## Text provided

Question

Find the general solution of the differential equation $(1+x^2)dy+2xydx=\cot xdx(x\ne 0)$

Answer 1

Given differential equation :

$(1+x^2)dy+2xydx=\cot xdx$

$(1+x^2)\frac{dy}{dx}+2xydx=\cot x$

$\frac{dy}{dx}+\frac{2x}{(1+x^2)y}=\frac{\cot x}{(1+x^2)}$

Given differential equation is of the form
$\frac{dy}{dx}+Py=Q$

By comparing both the equations, we get

$P=\frac{2x}{(1+x^2)y}$ and $Q=\frac{\cot x}{(1+x^2)}$

The general solution of the given differential equation is

$y(I.F)=\int (Q\times I.F.)dx+c$ ....(i)

Firstly, we need to find I.F.

$I.F.=e^{\int pdx}$

$I.F.=e^{\int \frac{2x}{(1+x^2)y}dx}$

Let $1+x^2=t$
$dt=2xdx$

$I.F.=e^{\int \frac{dt}{t}}$

$I.F.=e^{\text{log}t}(\because e^{\text{log}x}=x)$

$I.F.=t$

Substituting $t=(1+x^2)$, we get

$I.F.=(1+x^2)$

Substituting the value of I.F in (i), we get

$y(1+x^2)=\int \frac{\cot x}{(1+x^2)}.(1+x^2)dx+c$

$y(1+x^2)=\int \cot xdx+c$

$y(1+x^2)=\text{log}|\sin x|+c$

$\therefore y=(1+x^2{)}^{-1}\text{log}|\sin x|+c(1+x^2{)}^{-1}$

## Required actions
[A] From the worked solution, give the right-hand side of every equation whose left side is $y(1+x^2)$, in order.
[B] Reproduce the stretch of the worked solution from "Given differential equation is of" through "to find I.F." word for word.

## Available data
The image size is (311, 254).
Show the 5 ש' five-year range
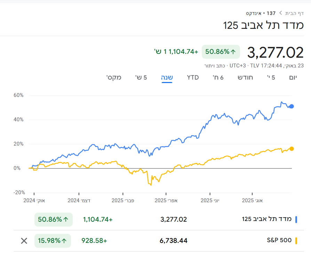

## Expected outputs
[A]
$\int \frac{\cot x}{(1+x^2)}.(1+x^2)dx+c$
$\int \cot xdx+c$
$\text{log}|\sin x|+c$

[B]
Given differential equation is of the form
$\frac{dy}{dx}+Py=Q$

By comparing both the equations, we get

$P=\frac{2x}{(1+x^2)y}$ and $Q=\frac{\cot x}{(1+x^2)}$

The general solution of the given differential equation is

$y(I.F)=\int (Q\times I.F.)dx+c$ ....(i)

Firstly, we need to find I.F.